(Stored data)
--- START ---

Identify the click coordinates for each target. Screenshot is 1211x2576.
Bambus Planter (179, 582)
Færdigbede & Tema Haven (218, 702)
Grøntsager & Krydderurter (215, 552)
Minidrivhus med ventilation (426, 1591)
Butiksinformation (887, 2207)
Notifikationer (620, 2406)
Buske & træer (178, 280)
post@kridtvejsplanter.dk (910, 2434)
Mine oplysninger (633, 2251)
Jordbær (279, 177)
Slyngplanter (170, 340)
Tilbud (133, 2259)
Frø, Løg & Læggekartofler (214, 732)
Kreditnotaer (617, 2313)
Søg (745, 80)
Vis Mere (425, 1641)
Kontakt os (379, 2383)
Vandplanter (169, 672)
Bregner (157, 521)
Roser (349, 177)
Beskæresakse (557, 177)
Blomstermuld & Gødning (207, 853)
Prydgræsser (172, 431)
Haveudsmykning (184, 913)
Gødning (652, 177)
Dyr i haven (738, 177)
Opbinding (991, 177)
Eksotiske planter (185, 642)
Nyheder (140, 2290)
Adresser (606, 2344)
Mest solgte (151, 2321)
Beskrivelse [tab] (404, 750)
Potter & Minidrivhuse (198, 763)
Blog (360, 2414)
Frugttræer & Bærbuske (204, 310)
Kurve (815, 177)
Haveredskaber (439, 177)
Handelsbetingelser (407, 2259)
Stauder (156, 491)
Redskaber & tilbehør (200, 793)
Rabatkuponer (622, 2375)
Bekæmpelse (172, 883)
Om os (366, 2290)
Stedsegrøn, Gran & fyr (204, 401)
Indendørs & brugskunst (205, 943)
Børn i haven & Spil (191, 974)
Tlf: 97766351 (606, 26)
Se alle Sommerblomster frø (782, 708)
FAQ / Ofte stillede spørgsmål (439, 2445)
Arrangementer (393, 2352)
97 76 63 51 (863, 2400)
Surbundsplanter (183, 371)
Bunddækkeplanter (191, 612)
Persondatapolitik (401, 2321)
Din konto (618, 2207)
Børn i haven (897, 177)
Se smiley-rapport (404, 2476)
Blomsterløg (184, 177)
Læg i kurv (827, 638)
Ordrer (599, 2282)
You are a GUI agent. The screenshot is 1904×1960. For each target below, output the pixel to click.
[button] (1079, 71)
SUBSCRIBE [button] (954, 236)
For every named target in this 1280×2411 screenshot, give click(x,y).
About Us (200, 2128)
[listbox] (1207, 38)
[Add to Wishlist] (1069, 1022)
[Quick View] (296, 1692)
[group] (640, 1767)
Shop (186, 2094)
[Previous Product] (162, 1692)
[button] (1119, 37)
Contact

--- END ---

- [Task brief]
The output should restate the data exactly, with no line missing.

- [Task answer]
Identify the click coordinates for each target. Screenshot is 1211x2576.
Bambus Planter (179, 582)
Færdigbede & Tema Haven (218, 702)
Grøntsager & Krydderurter (215, 552)
Minidrivhus med ventilation (426, 1591)
Butiksinformation (887, 2207)
Notifikationer (620, 2406)
Buske & træer (178, 280)
post@kridtvejsplanter.dk (910, 2434)
Mine oplysninger (633, 2251)
Jordbær (279, 177)
Slyngplanter (170, 340)
Tilbud (133, 2259)
Frø, Løg & Læggekartofler (214, 732)
Kreditnotaer (617, 2313)
Søg (745, 80)
Vis Mere (425, 1641)
Kontakt os (379, 2383)
Vandplanter (169, 672)
Bregner (157, 521)
Roser (349, 177)
Beskæresakse (557, 177)
Blomstermuld & Gødning (207, 853)
Prydgræsser (172, 431)
Haveudsmykning (184, 913)
Gødning (652, 177)
Dyr i haven (738, 177)
Opbinding (991, 177)
Eksotiske planter (185, 642)
Nyheder (140, 2290)
Adresser (606, 2344)
Mest solgte (151, 2321)
Beskrivelse [tab] (404, 750)
Potter & Minidrivhuse (198, 763)
Blog (360, 2414)
Frugttræer & Bærbuske (204, 310)
Kurve (815, 177)
Haveredskaber (439, 177)
Handelsbetingelser (407, 2259)
Stauder (156, 491)
Redskaber & tilbehør (200, 793)
Rabatkuponer (622, 2375)
Bekæmpelse (172, 883)
Om os (366, 2290)
Stedsegrøn, Gran & fyr (204, 401)
Indendørs & brugskunst (205, 943)
Børn i haven & Spil (191, 974)
Tlf: 97766351 (606, 26)
Se alle Sommerblomster frø (782, 708)
FAQ / Ofte stillede spørgsmål (439, 2445)
Arrangementer (393, 2352)
97 76 63 51 (863, 2400)
Surbundsplanter (183, 371)
Bunddækkeplanter (191, 612)
Persondatapolitik (401, 2321)
Din konto (618, 2207)
Børn i haven (897, 177)
Se smiley-rapport (404, 2476)
Blomsterløg (184, 177)
Læg i kurv (827, 638)
Ordrer (599, 2282)
You are a GUI agent. The screenshot is 1904×1960. For each target below, output the pixel to click.
[button] (1079, 71)
SUBSCRIBE [button] (954, 236)
For every named target in this 1280×2411 screenshot, give click(x,y).
About Us (200, 2128)
[listbox] (1207, 38)
[Add to Wishlist] (1069, 1022)
[Quick View] (296, 1692)
[group] (640, 1767)
Shop (186, 2094)
[Previous Product] (162, 1692)
[button] (1119, 37)
Contact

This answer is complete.